Brief A:
In the shutdown transcript below, whom does Trump say he likes?
Brief B:
Please pick up the shutdown transcript below from its last line and continue it.

━━ Document

I mean, they're -- they think they're winning. They're not winning. The American people are just upset. I mean, I'm upset. I was at the airport. It's horrible.
COATES: I mean, Congress is -- they're still getting paid. That's part of the frustration.
MALDONADO: Of course, they are.
COATES: I've been a federal employee not paid during a government shutdown. It is infuriating when this happens. And you've mentioned the idea of hostage, right? The president was asked about negotiations just over the bill, and actually he singled out Republicans, not Democrats. Listen to this.
(BEGIN VIDEO CLIP)
TRUMP: I like John Thune, and I -- you know, it's not easy for him because he's got three or four people in there that, you know, I'm not big fans of, frankly, and that don't vote for us, well, like they should.
(END VIDEO CLIP)
COATES: Elex, you're smiling. What's your reaction to that?
ELEX MICHAELSON, CNN ANCHOR AND CORRESPONDENT: Well, I mean, he's frustrated with anybody that doesn't vote with him, and he'll throw them, you know, under the bus in that situation. I mean, it's frustrating for everybody involved. But most of all, as Abel pointed out, it's frustrating for the American people who have to go and deal with the results of this.
[23:24:59]
And -- and, you know, the question is, does president -- is President Trump's plan actually legal, to just pay these people out of that bill?

━━━━
━━ Given records

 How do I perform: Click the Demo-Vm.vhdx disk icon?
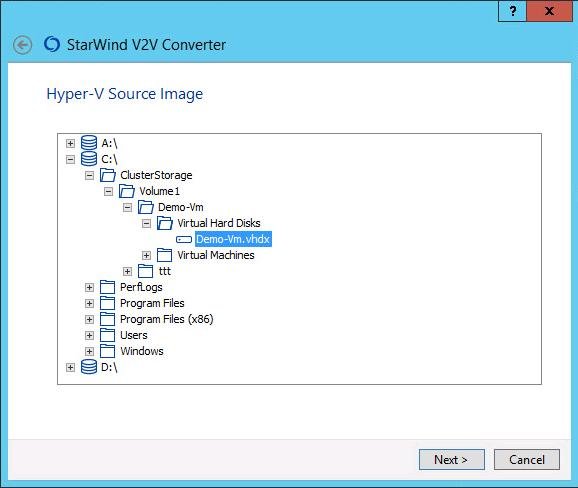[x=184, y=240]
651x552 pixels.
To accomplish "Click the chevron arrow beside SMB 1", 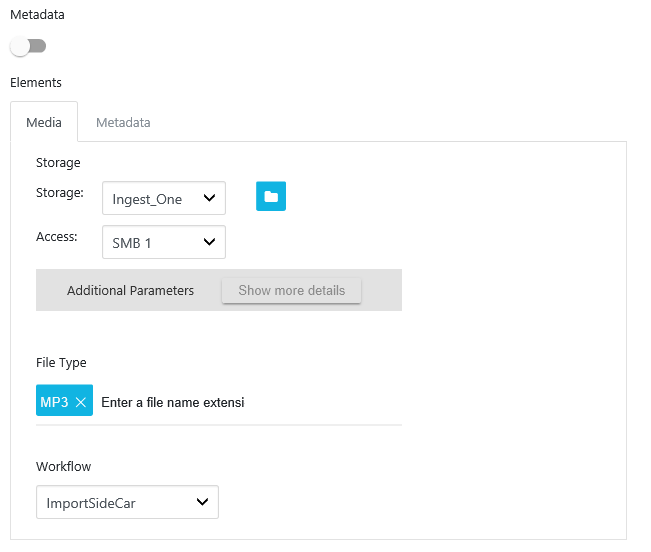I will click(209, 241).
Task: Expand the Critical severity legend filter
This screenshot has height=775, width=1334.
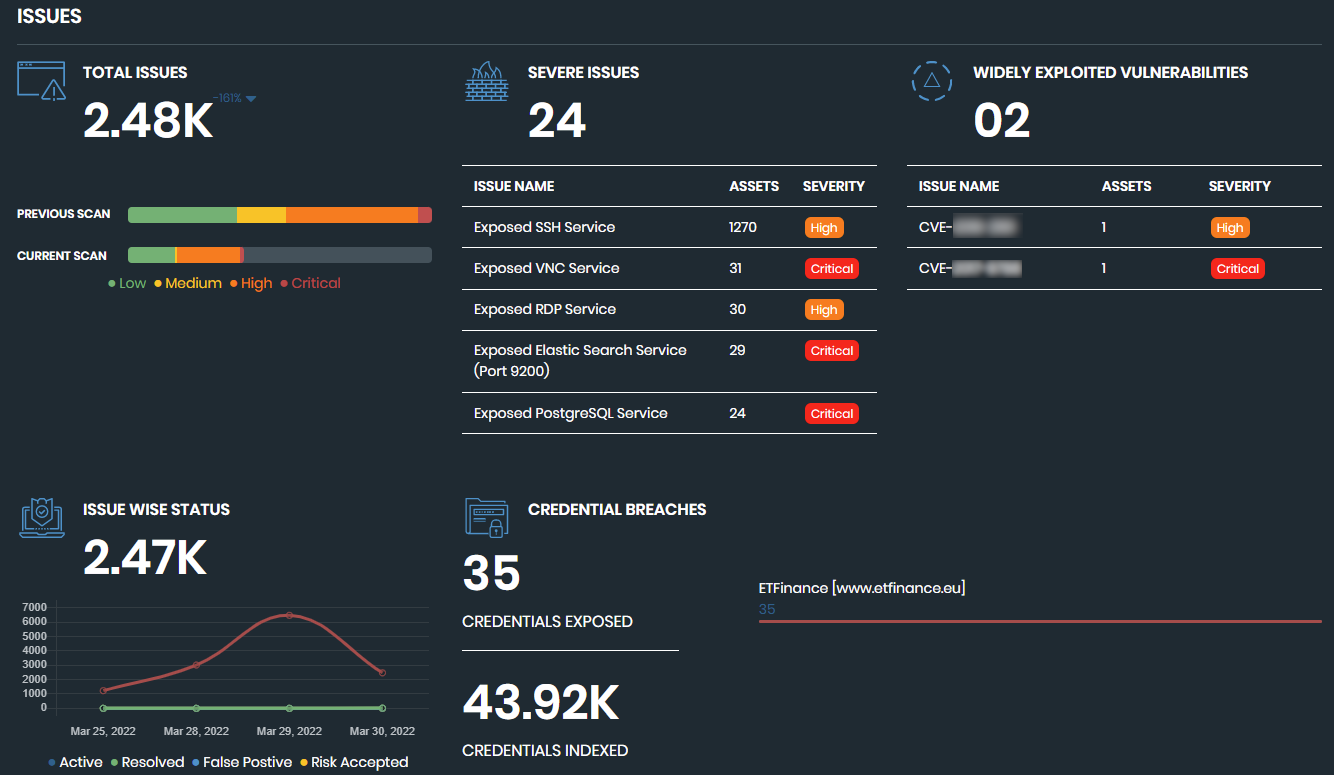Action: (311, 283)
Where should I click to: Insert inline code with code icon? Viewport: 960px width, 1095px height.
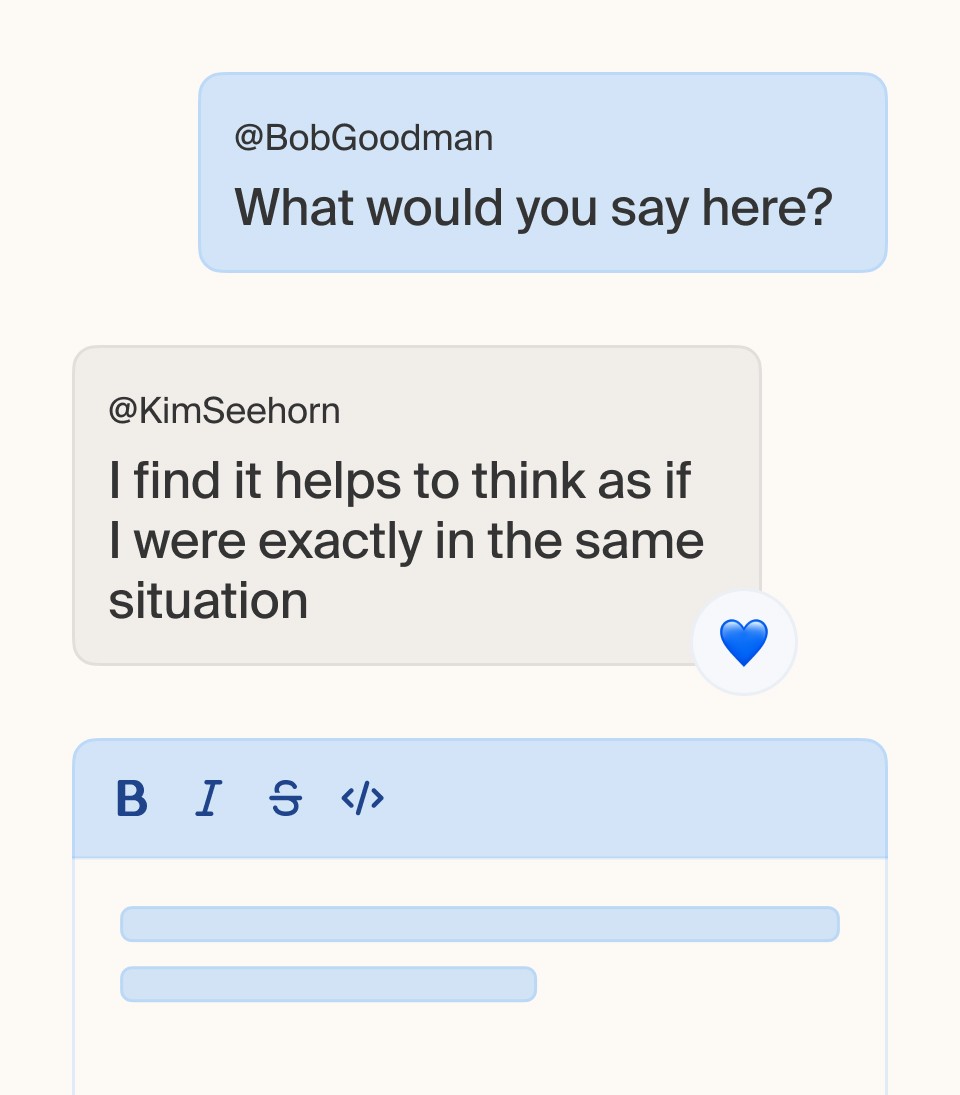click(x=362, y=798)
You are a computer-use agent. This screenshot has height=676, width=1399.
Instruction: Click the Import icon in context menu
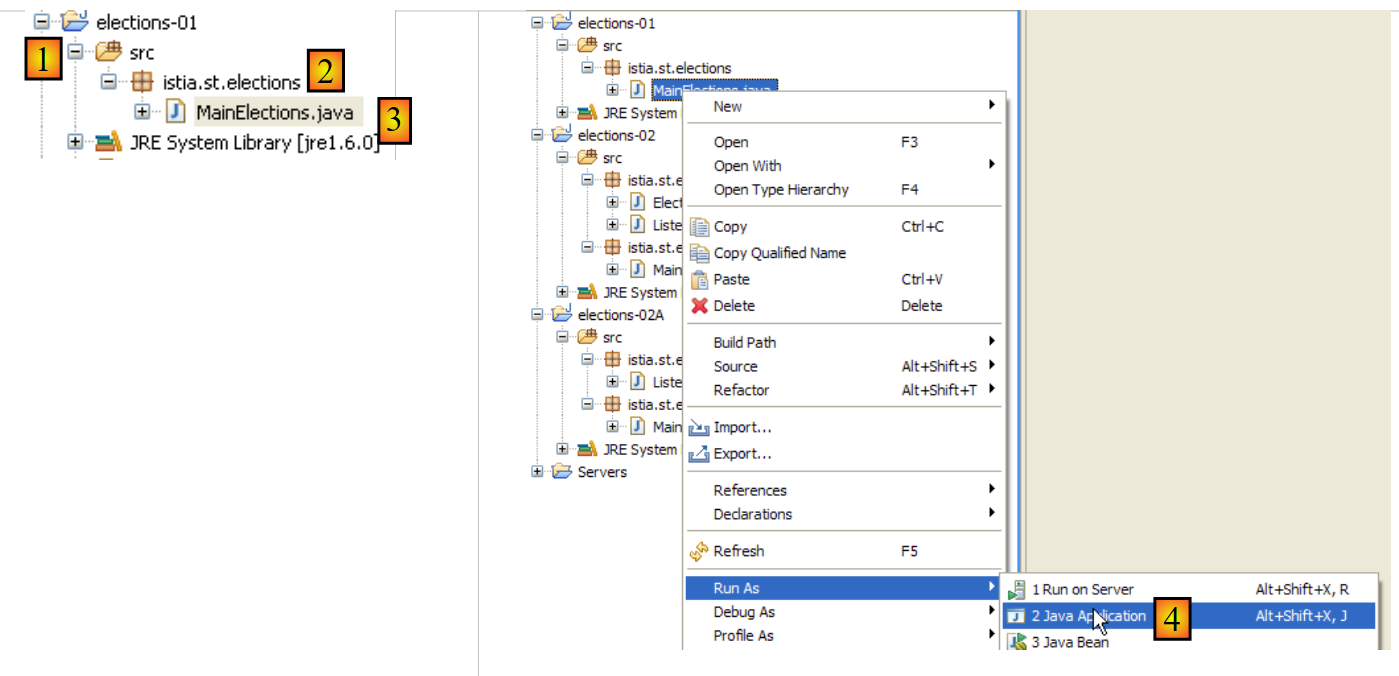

━━━━

Exercise response A:
John Thune.

Exercise response B:
COATES: And one must wonder, obviously, if you could've done this all along, like it's sort of "The Wizard of Oz," where the ruby slippers are on your feet, you need to click your heels three times, we could've all gone home. I don't know. It's pretty novel, what he's approaching right now, given the power of the purse.
But, you know, when you think about this -- I mean, he was calling out Rand Paul. He called out Lisa Murkowski. How can the president negotiate with Democrats if he can't seem to align his own party?
MICHAEL TRUJILLO, DEMOCRATIC STRATEGIST: I don't think he can. You know, you have the Republicans in charge of the White House, the House, the U.S. Senate. They broke it. They got to fix it. I mean, I know Abel was raised that you got to pay your bills, but I was also paid. If I broke something, it's my responsibility. And so, that's all wholly on the lap of President Trump and the U.S. House and the Republican Congress. This is -- they broke our U.S. transportation system.
MALDONADO: They've actually -- they've actually passed a bill several times.
MICHAELSON: Yes. And you know as well also that the Senate, you got to get 60 votes with the filibuster. So, they can't pass it just with the Republicans.
MALDONADO: So, Michael kind of blamed the Republican Party, all Republicans. Look, the Democrats have had this bill. It's just politics, Laura. And you know what? Who's losing? The people. The people of America are losing, and the politicians are getting away with it. Let's -- let's just -- let's just call it what it is.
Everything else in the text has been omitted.